I also advise female founders to only take fundraising meetings during business hours and to do it over coffee, not cocktails. This may seems obvious, but we’re an industry that is event heavy, so the lines between personal and professional can easily become blurred.

Lastly, pay attention to your gut during fundraising meetings. Sounds simple and obvious, but it isn’t always easy when you’re focused on nailing your pitch and getting a check. If an investor says something that makes you feel uncomfortable, even slightly, take note. Once you finish the meeting, immediately cross him off the list and move on to the next. This is not someone you want to enter into a 7+ year partnership with. As the saying goes, when someone shows you who they are, believe them.”

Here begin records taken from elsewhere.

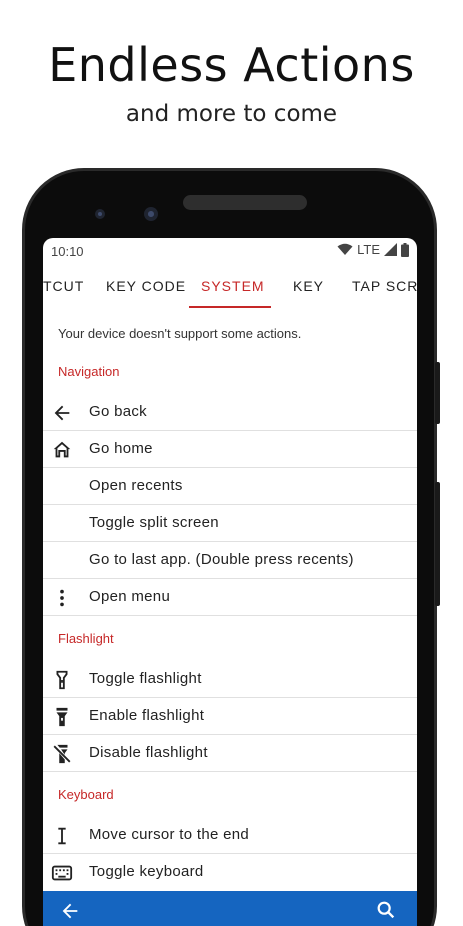 This screenshot has height=926, width=463. I want to click on action-move-cursor-to-end: Move cursor to the end, so click(230, 836).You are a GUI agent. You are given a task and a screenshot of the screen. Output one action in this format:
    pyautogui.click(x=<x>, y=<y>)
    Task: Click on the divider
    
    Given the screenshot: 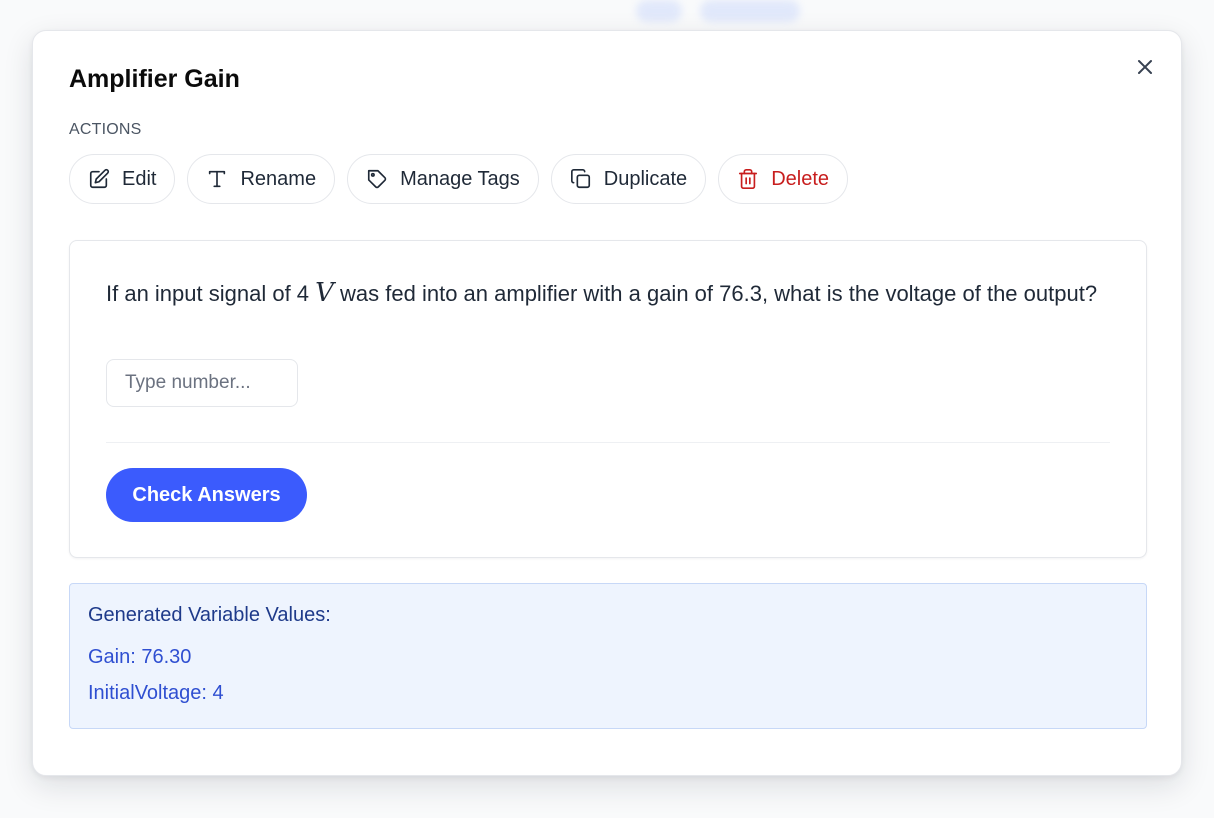 What is the action you would take?
    pyautogui.click(x=608, y=442)
    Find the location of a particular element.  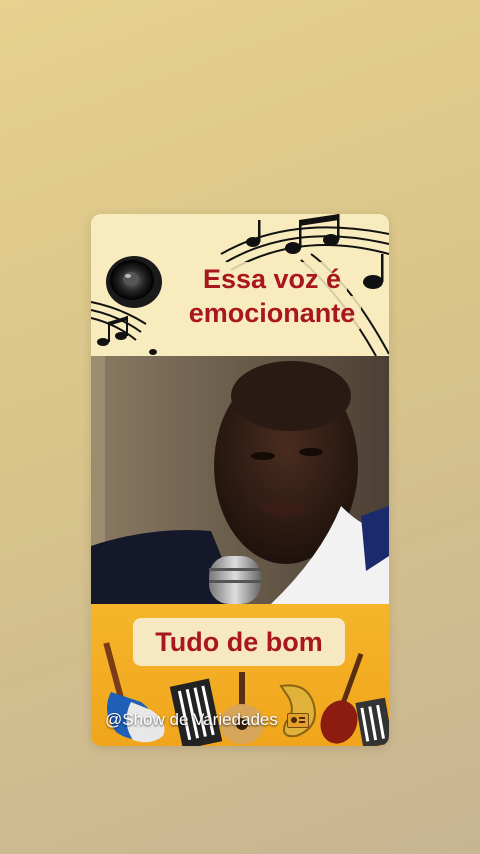

watermark-handle: @Show de Variedades is located at coordinates (207, 720).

Nancy Fechnay, Founder, The Inspire Movement; Partner, Flight Ventures

“When I was raising capital and awareness for my business, The Inspire Movement, a potential investor who I had gotten to know over the last year hit on me at a work dinner. He even put his hand on my leg at one point and told me how beautiful he thought I was. I immediately excused myself to the bathroom and when I returned was cold and only spoke about business. The dinner ended soon after and I haven’t heard from him since. I’m not sure how to advise women to deal with that… It happens far too often and can be very disappointing when you discover that an investor does not want to invest in your business. When in fact all the time and effort you’ve been putting into building a business relationship wasn’t about business to him at all. It’s maddening.

The best advice I can give is to be a part of the solution. Prioritize investment firms who have a diversity pledge and female GPs. In London, there are angel groups and firm’s that only invest in female-led businesses (Allbright & Angel Academy). Join female founder groups and find out from fellow founders which investors mean business and which to steer clear of.”

Avery Blank, Strategist

“If you don’t ask, you don’t get. If women want money, women must ask for it. They must be direct. If you feel slightly uncomfortable in the process, you are doing it right. If you are unable to ask, it may be a sign you don’t want it enough, and no one wants to give money to a lost cause. You have to want it more than you are afraid of asking for it. You are your best advocate.”